Problem statement: From the entries below, extract every line that includes the word "bottom".
=== The records ===
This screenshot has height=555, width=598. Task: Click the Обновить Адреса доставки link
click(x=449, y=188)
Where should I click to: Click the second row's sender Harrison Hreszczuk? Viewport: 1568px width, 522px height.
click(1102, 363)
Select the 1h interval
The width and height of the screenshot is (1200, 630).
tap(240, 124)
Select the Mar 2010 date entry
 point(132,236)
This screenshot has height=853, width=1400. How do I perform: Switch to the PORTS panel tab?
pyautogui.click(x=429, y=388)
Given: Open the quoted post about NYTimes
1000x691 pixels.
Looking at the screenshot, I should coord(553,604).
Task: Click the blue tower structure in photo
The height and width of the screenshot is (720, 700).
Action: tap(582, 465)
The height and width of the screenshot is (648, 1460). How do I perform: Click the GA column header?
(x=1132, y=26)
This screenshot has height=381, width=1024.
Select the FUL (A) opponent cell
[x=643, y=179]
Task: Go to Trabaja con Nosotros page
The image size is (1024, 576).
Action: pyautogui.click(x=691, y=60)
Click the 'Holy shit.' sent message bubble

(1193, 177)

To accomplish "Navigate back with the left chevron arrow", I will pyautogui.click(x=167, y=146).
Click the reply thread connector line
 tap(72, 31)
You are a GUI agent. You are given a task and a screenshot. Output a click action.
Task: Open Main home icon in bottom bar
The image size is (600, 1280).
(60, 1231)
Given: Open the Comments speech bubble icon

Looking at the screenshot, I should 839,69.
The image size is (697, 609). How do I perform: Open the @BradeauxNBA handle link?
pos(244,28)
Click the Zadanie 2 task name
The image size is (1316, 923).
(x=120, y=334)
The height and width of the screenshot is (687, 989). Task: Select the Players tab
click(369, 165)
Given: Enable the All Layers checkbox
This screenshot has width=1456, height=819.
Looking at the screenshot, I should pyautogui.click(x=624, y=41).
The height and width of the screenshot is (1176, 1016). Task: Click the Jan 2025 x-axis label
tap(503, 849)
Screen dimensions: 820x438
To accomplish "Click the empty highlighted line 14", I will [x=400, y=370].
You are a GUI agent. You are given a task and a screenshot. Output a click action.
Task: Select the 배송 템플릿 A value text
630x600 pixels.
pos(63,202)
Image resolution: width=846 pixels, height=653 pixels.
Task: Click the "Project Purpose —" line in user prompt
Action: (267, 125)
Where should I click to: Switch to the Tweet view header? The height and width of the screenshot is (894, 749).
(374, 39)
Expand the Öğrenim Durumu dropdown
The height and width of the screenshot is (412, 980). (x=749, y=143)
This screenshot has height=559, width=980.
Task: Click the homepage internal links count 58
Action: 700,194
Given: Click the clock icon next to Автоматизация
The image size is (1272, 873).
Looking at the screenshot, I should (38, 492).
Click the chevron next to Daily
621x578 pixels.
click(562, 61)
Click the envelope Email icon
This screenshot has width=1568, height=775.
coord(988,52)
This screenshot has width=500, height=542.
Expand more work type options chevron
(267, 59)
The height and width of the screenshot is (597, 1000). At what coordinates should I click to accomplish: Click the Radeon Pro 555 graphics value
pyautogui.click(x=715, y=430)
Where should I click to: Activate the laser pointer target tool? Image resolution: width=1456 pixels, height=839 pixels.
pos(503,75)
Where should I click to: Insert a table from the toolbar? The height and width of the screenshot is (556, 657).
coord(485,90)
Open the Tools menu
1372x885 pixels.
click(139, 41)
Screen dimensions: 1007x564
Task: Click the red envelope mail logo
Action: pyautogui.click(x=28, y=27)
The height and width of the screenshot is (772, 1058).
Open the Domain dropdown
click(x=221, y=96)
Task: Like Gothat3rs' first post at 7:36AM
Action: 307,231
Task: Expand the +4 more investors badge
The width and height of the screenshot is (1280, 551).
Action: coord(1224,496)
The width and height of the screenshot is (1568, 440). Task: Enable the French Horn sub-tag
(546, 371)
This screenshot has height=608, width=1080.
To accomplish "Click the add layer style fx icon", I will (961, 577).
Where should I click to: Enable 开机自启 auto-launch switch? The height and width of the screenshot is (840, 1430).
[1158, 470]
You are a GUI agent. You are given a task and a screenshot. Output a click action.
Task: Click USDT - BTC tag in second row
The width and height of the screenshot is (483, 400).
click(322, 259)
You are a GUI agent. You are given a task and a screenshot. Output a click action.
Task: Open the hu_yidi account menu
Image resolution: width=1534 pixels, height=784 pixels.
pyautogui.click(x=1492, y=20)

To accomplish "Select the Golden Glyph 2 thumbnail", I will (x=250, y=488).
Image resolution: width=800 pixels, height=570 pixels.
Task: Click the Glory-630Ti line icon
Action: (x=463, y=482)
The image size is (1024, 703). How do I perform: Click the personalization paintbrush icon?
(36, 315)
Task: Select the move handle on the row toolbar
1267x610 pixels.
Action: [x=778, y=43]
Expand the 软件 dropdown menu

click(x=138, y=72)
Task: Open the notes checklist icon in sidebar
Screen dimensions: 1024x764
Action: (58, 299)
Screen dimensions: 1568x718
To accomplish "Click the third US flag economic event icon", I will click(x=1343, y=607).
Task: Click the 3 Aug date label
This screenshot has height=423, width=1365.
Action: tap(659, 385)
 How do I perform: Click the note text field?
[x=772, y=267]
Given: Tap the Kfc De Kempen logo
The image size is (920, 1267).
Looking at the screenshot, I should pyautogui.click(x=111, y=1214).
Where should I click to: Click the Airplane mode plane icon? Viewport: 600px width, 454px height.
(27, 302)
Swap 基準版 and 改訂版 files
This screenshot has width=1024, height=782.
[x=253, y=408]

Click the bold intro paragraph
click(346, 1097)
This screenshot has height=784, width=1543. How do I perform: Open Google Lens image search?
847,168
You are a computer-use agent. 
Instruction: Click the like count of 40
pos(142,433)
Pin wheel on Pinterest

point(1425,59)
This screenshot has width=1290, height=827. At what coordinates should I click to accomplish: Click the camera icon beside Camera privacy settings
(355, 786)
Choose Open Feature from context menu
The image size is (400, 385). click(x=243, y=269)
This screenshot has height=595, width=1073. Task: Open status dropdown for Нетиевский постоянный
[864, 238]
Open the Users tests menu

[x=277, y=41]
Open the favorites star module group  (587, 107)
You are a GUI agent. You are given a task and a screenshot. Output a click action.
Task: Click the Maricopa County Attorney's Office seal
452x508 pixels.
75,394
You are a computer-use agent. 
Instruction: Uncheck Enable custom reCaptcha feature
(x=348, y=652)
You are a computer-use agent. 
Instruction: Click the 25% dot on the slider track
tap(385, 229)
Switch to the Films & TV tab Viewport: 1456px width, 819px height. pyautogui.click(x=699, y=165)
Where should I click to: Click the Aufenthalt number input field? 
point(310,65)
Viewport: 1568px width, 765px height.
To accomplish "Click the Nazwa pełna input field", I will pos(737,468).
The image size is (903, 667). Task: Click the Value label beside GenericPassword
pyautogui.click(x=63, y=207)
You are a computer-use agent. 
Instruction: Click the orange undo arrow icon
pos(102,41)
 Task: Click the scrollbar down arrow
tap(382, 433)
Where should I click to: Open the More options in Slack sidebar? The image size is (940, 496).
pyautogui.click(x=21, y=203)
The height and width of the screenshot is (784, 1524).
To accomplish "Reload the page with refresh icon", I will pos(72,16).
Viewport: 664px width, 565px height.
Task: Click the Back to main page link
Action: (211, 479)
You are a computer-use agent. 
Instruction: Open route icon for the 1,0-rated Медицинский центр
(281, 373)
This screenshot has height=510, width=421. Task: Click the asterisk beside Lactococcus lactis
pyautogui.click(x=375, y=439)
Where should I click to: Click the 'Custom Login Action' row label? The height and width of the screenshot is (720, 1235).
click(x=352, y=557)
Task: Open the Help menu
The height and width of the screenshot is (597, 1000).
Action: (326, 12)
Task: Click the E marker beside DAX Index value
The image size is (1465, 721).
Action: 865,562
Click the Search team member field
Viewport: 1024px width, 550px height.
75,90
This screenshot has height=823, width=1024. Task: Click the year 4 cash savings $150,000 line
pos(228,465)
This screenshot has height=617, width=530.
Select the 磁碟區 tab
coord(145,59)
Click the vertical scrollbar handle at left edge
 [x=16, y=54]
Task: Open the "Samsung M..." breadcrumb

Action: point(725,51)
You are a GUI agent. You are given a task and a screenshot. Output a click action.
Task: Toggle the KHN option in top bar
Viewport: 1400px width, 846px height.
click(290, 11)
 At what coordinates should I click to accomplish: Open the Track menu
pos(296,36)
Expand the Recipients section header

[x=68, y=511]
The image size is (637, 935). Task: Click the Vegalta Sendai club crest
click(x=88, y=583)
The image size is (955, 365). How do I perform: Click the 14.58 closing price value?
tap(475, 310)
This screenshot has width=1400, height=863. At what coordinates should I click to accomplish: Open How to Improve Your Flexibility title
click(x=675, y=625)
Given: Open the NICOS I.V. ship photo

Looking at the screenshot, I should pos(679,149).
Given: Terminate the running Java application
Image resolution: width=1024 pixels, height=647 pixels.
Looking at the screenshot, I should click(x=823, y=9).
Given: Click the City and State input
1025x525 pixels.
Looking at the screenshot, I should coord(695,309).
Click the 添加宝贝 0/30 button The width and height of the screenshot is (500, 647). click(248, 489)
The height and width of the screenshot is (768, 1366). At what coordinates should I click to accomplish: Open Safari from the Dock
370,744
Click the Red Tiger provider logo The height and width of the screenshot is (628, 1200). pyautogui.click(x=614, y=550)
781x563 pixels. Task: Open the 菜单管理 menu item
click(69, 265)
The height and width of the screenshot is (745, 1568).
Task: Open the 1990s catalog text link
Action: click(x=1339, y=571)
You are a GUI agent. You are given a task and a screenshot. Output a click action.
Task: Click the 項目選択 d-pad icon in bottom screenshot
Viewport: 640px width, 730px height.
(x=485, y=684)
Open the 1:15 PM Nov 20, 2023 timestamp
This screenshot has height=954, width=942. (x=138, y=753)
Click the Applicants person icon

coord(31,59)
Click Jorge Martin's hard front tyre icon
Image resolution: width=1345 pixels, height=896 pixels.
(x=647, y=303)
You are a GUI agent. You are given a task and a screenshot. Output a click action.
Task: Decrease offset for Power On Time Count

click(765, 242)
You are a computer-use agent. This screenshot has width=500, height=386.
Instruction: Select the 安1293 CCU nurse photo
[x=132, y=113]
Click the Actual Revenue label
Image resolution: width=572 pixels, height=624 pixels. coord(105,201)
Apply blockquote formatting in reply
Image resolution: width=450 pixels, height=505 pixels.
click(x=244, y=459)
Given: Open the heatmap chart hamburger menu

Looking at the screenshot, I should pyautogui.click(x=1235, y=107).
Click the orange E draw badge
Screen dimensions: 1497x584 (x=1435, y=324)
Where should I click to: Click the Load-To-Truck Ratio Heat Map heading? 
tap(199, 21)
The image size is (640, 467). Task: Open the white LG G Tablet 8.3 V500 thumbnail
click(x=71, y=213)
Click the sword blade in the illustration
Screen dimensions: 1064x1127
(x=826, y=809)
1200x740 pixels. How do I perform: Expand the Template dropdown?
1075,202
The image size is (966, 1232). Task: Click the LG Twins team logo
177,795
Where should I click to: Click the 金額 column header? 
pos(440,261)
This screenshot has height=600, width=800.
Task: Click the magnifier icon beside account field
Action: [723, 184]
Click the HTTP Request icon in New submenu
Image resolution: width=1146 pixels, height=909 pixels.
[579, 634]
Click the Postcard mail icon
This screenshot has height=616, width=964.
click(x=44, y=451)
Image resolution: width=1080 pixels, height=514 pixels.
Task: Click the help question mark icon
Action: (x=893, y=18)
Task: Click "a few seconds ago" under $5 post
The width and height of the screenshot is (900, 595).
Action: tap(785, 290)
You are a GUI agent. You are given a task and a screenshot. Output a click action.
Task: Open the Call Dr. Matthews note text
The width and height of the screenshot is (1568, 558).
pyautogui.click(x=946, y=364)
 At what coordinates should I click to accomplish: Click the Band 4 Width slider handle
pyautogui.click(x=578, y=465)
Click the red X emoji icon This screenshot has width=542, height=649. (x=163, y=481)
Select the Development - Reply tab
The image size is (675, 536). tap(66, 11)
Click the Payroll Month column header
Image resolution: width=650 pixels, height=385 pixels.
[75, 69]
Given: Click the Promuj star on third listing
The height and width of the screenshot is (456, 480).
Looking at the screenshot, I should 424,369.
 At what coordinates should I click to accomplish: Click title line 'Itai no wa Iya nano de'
===
Finished task:
Task: Open Main home icon in bottom bar
Task: Click the 項目選択 d-pad icon in bottom screenshot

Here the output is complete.